Hate may seem like a strong word for roller coasters. Don’t worry, I’ve given them more than a fair chance. The whole process is uncomfortable for me: the anticipation and fear growing while waiting in line, the anxiety of buckling all the things correctly, and praying the ride inspectors were on the ball when they checked everything. The adrenaline rush as the ride begins feels eerily like a low blood sugar sending my body into fight or flight mode.
I spend the rest of the ride trying to enjoy, but mostly trying to contain the impulse to scream and cry. The ride ends and whichever family member had the “privilege” of riding with me now has plenty of opportunity for teasing. I try to be a good sport, but truly, I hate roller coasters.
Unfortunately for me living with Type 1 diabetes is not only a roller coaster, it’s a roller coaster in the dark (Space Mountain is a special kind of torture for me)! Now, don’t get me wrong, I am so blessed. I’ve lived a wonderful life so far. As a child I had amazing friends and family members who always supported me and didn’t let diabetes stand in the way of my dreams. As I’ve had more experience being a parent myself I’m increasingly grateful for my friends’ parents who never once made me feel like a burden as they let me come to their homes for playdates, sleepovers, and even weekend get-aways.
I am blessed. As a young adult I had jobs teaching dance that I loved (even running my own studio out of my house in Texas). I student taught 3rd grade in Sandy and graduated with a degree from the University of Utah. I married an amazing man, who has always had wonderful employers with great insurance options, sparing us from the financial burden this disease brings for so many.
I am blessed. I have three incredible children. Despite them all being high-risk pregnancies and needing many extra appointments and tests they are all perfect. I am so blessed. In over twenty years of diabetes I have only been hospitalized once and in over ten years of marriage my husband has only had to call for an ambulance one time for me. Thus far I have no health complications related to diabetes. I truly am so so blessed.

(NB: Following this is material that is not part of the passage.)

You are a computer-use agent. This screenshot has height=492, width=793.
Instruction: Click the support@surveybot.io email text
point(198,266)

After reading that list of accomplishments from my life you might be thinking, “that sounds pretty awesome; looks like a successful roller coaster ride to me.” And you’d be right, but like the photo that you get to see at the end of the ride that’s just a snapshot of one moment. What many people don’t see are the hardships living with a chronic disease comes with. I never know when a big roller coaster drop might come (a bad low blood sugar that makes me feel like I’ve been hit by a train and wipes me out for a day). Or the ride that your family really wanted to go on but ends up making you nauseas (when I eat something new with hidden carbs and it sends my blood sugar soaring and makes me feel like I have the flu for several hours).
Other challenges are when sickness or injury takes extra long to recover from because my body is already fighting a battle, when I have to ask my small children to find juice or strangers if they have anything I could eat so I don’t pass out, or when scar tissue throws a wrench in insulin absorption rates. And the math, oh so much math. Diabetes has too many variables, no matter how many buckles, safety checks, or devices you add you just cannot be prepared for every sudden turn or change in direction on this roller coaster in the dark.

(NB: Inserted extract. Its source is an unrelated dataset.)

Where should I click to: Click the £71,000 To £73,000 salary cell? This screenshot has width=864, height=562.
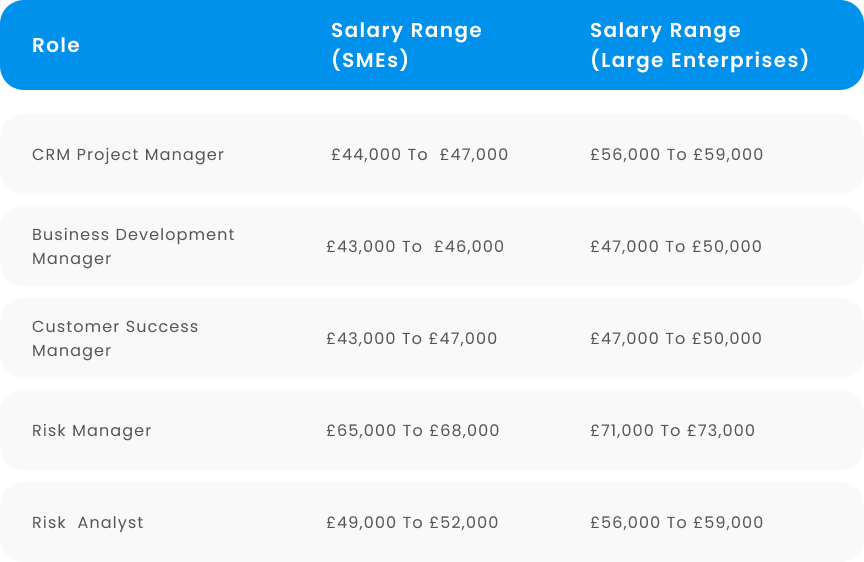[x=672, y=430]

That being said treatment options have come such a long way. Technology has definitely made life with this disease so much better. A pump and a continuous glucose monitor do the best they can to prepare for and recover from those roller coaster ups and downs. When I was diagnosed my doctor told me there surely would be a cure by the time I was 15. He probably had no idea how hard my 9-year old brain would latch on to that. My 15th birthday was marked with the pain that there was in fact no cure yet. Many more birthdays have come and passed and I’m still not sure when a cure will come, but it feels closer than ever. Perhaps children diagnosed now will see a cure for their 15th birthdays. The research and trials around the world are making incredible advances, but they need support, they need funding. There is so much hope to be had. Life expectancies are going up and complications are going down. My life with Type 1 diabetes is challenging, unpredictable, and hard, but also wonderful. I am blessed. And still, I’d really love to get off the roller coaster.